#### [Source passage]

┌──

Neil Jones

Personal information
- Full name: Neil Warren Jones
- Date of birth: 16 February 1982 (age 44)
- Place of birth: Takapuna, New Zealand
- Height: 6 ft 4 in (1.93 m)
- Position: Forward

Team information
- Current team: Wisconsin Badgers (head coach)

Youth career
- Westlake Boys High School

College career
- Years: Team / Apps / (Gls)
- 2001–2004: UC Santa Barbara Gauchos / 75 / (36)

Senior career*
- Years: Team / Apps / (Gls)
- 2004: Cape Cod Crusaders / 9 / (3)
- 2005: East Coast Bays AFC
- 2005: Queensland Roar FC / 0 / (0)
- 2005: Kuala Lumpur FA

International career
- 1999: New Zealand U17 / 3 / (0)
- New Zealand U20
- New Zealand U23
- 2004: New Zealand / 2 / (1)

Managerial career
- 2006–2009: UC Santa Barbara Gauchos (assistant)
- 2010–2012: Northwestern Wildcats (assistant/associate)

└──

#### [What you need to do]
From the Neil Jones profile, list every team named under the "Senior career" heading. The stored items are not needed for any of the work here.

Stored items
┌──

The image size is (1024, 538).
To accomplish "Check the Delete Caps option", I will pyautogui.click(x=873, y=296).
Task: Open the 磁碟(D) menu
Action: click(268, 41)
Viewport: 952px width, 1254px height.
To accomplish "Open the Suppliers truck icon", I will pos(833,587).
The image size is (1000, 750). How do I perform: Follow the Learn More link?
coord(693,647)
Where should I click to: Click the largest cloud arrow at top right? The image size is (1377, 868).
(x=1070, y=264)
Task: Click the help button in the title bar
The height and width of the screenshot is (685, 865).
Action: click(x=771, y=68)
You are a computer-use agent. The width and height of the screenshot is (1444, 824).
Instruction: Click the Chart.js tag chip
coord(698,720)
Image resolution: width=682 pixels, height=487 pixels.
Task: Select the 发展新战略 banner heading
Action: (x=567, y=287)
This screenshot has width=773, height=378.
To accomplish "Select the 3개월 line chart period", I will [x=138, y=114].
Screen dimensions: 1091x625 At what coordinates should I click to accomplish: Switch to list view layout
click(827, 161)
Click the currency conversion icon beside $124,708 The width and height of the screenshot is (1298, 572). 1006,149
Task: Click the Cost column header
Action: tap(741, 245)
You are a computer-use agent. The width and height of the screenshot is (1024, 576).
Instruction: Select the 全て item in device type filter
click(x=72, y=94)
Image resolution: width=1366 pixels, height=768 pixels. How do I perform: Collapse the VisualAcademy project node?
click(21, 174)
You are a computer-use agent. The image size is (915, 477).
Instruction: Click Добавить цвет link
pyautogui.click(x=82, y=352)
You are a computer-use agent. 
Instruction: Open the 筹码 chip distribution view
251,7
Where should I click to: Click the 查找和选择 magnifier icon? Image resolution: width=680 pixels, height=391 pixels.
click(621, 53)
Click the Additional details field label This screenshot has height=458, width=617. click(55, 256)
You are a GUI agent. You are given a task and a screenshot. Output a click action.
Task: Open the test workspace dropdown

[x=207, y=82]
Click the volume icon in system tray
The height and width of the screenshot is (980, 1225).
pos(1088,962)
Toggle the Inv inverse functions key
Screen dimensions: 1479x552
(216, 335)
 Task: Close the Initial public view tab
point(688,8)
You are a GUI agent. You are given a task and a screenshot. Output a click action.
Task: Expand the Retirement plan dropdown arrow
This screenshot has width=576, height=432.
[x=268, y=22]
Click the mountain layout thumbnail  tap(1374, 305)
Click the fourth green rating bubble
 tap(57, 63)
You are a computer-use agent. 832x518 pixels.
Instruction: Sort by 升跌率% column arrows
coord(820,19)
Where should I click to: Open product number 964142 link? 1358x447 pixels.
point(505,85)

└──

#### [Written solution]
- Cape Cod Crusaders
- East Coast Bays AFC
- Queensland Roar FC
- Kuala Lumpur FA